A Los Angeles native, Leslie grew up in a family in which everyone cooked.

She wasn’t interested in writing, however, until she headed up north to college, at Stanford University. Her freshman comp professor was a wonderful writer and teacher who encouraged a freedom in writing she’d never experienced at Van Nuys High School. Writing fiction for the first time, she was hooked.

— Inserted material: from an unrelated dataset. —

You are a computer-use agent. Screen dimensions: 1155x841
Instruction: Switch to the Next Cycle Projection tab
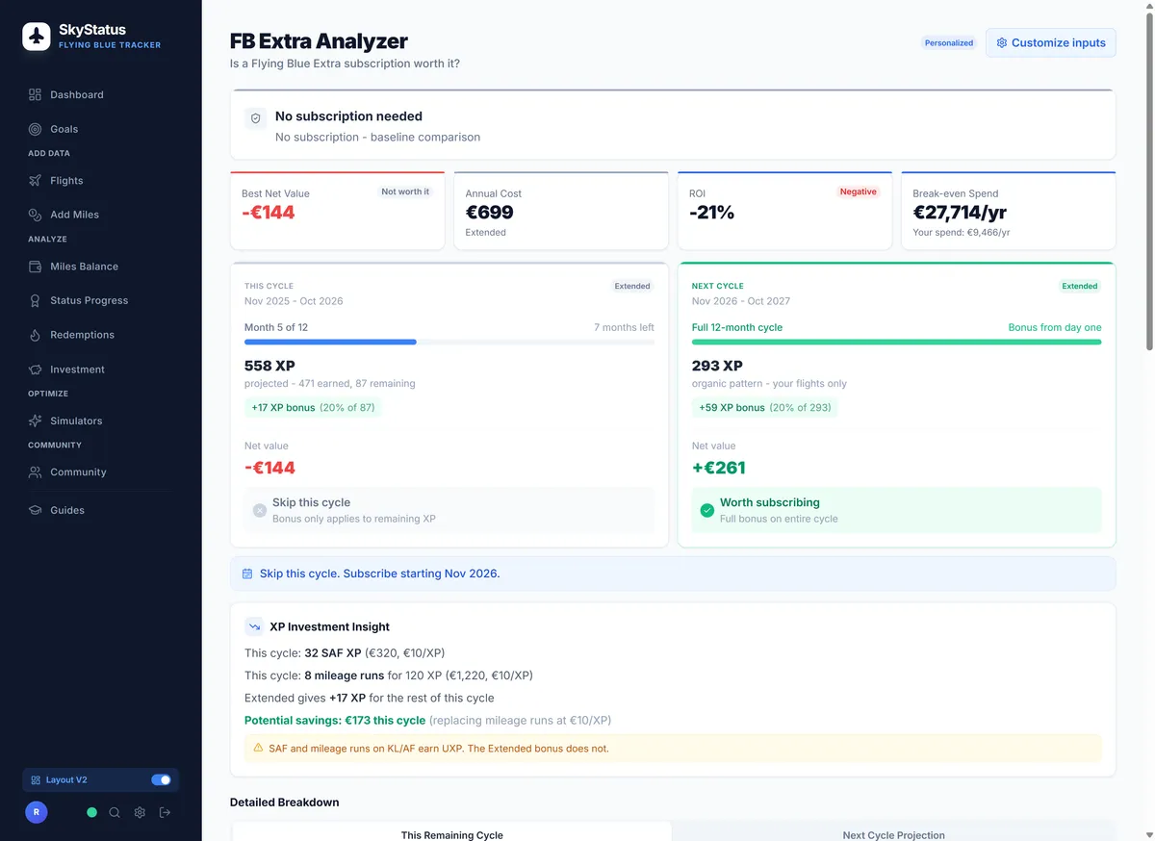coord(893,834)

In that pre-foodie era, she loved inviting her professors and fellow students to dinner; the Bay Area at the time was a paradise of ingredients and inspiring restaurants, as California cuisine was being born and Napa Valley was blossoming into a wine region. She graduated with a B.A. in English (English & American Literature and Creative Writing), then returned to L.A., where she worked in several film and TV production jobs in Hollywood. On the hit television series “Cheers,” she was executive assistant to the show’s creators for two years.

Writing and teaching

But she’d always dreamed of living in New York City, and in her late twenties she upped and went — attending Columbia University’s famed MFA graduate program in Fiction Writing, where she began writing her first novel. Upon graduation, suspecting it might not be easy to support herself writing literary fiction, Leslie turned to freelance journalism — turning out book reviews for Publisher’s Weekly, Kirkus Reviews and The New York Times, then feature stories for magazines including New York Woman, New York magazine, Harper’s, Cosmopolitan and Travel & Leisure. She also taught English — mostly composition courses — as an Adjunct Professor at Borough of Manhattan Community College, Los Angeles City College (when she returned briefly to L.A. for 9 months), Fashion Institute of Technology and Manhattan Institute of Technology.

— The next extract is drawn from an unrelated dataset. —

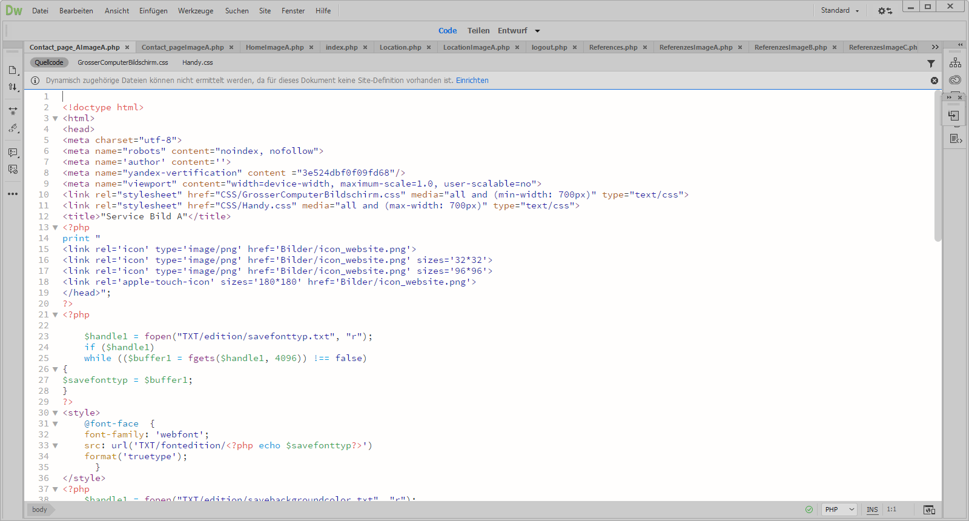Click the Einrichten link in the info bar
This screenshot has width=969, height=521.
coord(472,81)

Her career as a nonfiction author began in New York as well, at a time when she still had not found a publisher for her novel, Greetings from the Golden State. Around the same time, in 1991, she met her husband, the French jazz journalist and poet Thierry Pérémarti. Their son Wylie was born in 1997.

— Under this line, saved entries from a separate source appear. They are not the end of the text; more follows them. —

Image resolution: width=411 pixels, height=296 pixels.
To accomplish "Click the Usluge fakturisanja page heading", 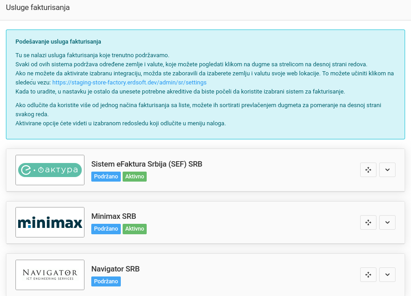I will click(38, 8).
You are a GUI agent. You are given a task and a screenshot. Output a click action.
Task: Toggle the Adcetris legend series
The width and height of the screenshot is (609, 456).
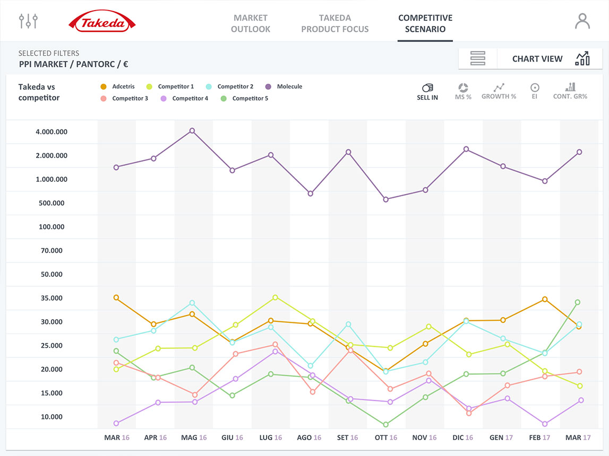(117, 86)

An increasingly passionate interest in food and wine had led Leslie from being a generalist as a journalist to focusing on food writing, and it was then she wrote her first non-fiction books — The Art of the Cocktail Party, Essential Flavors, Fear of Wine and American Appetite. (Read more about them here.) Although Leslie hadn’t found an American publisher for her novel, it was published in translation in France in 1999 to great acclaim. Jours Heureux en Californie, as it was called in French, was a finalist for the prestigious Prix Médicis Etranger — won that year by Björn Larsson. Knowing that another finalist, Cormac McCarthy, also did not win made her feel better. Meanwhile, American publishers took note that her book had made a huge splash, and Greetings from the Golden State was published by Henry Holt in 2001.

Back to L.A.

In 2001, Leslie and her family moved to Los Angeles, where Leslie became West Coast Contributing Editor for Travel + Leisure. She was also putting the finishing touches on The Fourth Star, which chronicled the year she spent behind the scenes at restaurant Daniel, and she was under contract for her second novel. That’s when The Los Angeles Times recruited her to serve as deputy Food editor, a life-changing opportunity. Though she had loved freelancing and resisted even interviewing for the job, once she landed there she fell head-over-heels in love with the newsroom, and knew she was meant to be a food editor.

Four months later, she was promoted to top editor of the LA Times’ renowned Food section. It was an incredible time to be living in L.A., shopping every week in its amazing farmers markets and exploring its rich and dizzyingly varied restaurants representing just about every culture on the planet. Leslie oversaw food coverage for the paper for four years, then was promoted to acting editor in chief of the L.A. Times Magazine.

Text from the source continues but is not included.